Opinion Never attribute to malice that which is adequately explained by stupidity. This works well in sane times, less so when "but it's both" is the default. Apply it to Microsoft's decision to make bug reports include not only a working example but a video of the same, and the meter oscillates wildly. What were they thinking? What did they expect?

Happily, and to nobody's surprise but their own, Microsoft's bug response team got pwned. A developer, knocked back for non-compliance, expressed their frustration with a quarter-hour surrealistic banger full of sound and fury signifying nothing more than what was in the original report.

This beautifully illustrates many important insights. Nobody at Microsoft has read The Good Soldier Švejk, quite possibly – as evinced by their need for videos – because none of them can read. This a post-literate era, and we should expect the next demand for bughunters to express proof-of-concept as a TikTok dance short. Also, it is very dangerous to give devs a chance to express their frustration. These people are creative, and Microsoft, you have given them so very much to be frustrated about.

It is unclear, however, what problem the video was intended to fix. Too many bad submissions? That would be better fixed by being much clearer about the information required, in any form. Can you reliably replicate the bug? Can a fellow dev follow your report to replicate the bug? Perhaps there are just too many submissions and this is an attempt to raise the barrier to entry. If so, what we have here is a perfect example of a tariff gone wrong.

However Microsoft intended the video requirement to be seen, it is a tariff on those reporting bugs. It's a tax on their time and resources. However much time you've spent finding and characterizing the bug, you must now spend more time doing the same task, which is the very definition of inefficiency.

You may be more demotivated by the pointlessness of the demand, in which case Microsoft can expect fewer bug reports, an odd way to make software better.

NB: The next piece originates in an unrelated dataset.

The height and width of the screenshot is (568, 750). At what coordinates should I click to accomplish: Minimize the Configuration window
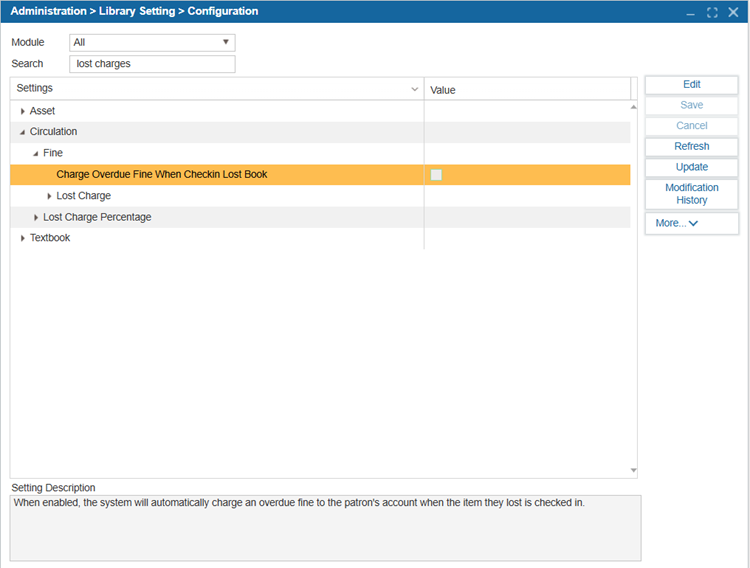(x=691, y=12)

You may find more profitable ways to exploit your vuln-sniffing skills. If there are problems with poor quality bug reports, then teach people to do them better, improving productivity, instead of imposing a blanket tax.

This is the problem with tariffs and their big brother, the sanction. Like warfare, they are inherently destructive of value and harm both the supplier and the supplied. They can work, again like warfare, but only if they are rigorously planned, rigorously executed, the consequences thoroughly understood, and, most importantly, with exit strategies thoroughly explored before you start.

Nobody at Microsoft expected to be made to look ridiculous, that much is clear. Otherwise, it's a small silliness in an obscure corner of tech and easily fixed to restore the status quo, or even a better pathway due to lessons learned. Out in the real world, consequences are much scarier. If you want a working example from modern history, the United Kingdom shines like a broken light bulb.

The UK deliberately and comprehensively imposed massive trade restrictions between itself and its biggest market when it left the EU five years ago. Brexit was promised by its populist proponents to create a new golden age of low immigration, promoting local growth, self sufficiency, and a global Britain doing trade deals with whomever she pleased. The result was a 5 percent decrease in the economy. It's hard to sustain vibrant growth when you cut yourself off from your markets, investment and tax revenue go down, and confidence shrinks. As the economy stutters, the need for low-cost labor increases. Immigration has gone up.

There was no plan, no way to create enough new trade deals, and the obvious exit strategy – rejoining the EU's common trade area – is still politically taboo. The UK leadership is forced to proclaim that AI will fill the gap, because there's nothing else. If AI really does improve productivity and competitiveness, it'll do so for everyone, not just the Brits, so the structural disadvantages will remain. And, alas, tariffs seem perfectly capable of harming AI alongside everything else.

Tariffs and sanctions are attempts to impose political will on those you can't control, at the expense of those you can. That can be as entertaining as Microsoft's move to become the MTV of bug hunting, or as consequential as China developing its own EUV lithography tech. Or trying to protect your domestic automakers by denying entry to the world's cheapest EVs, when electrifying transport is an existential necessity.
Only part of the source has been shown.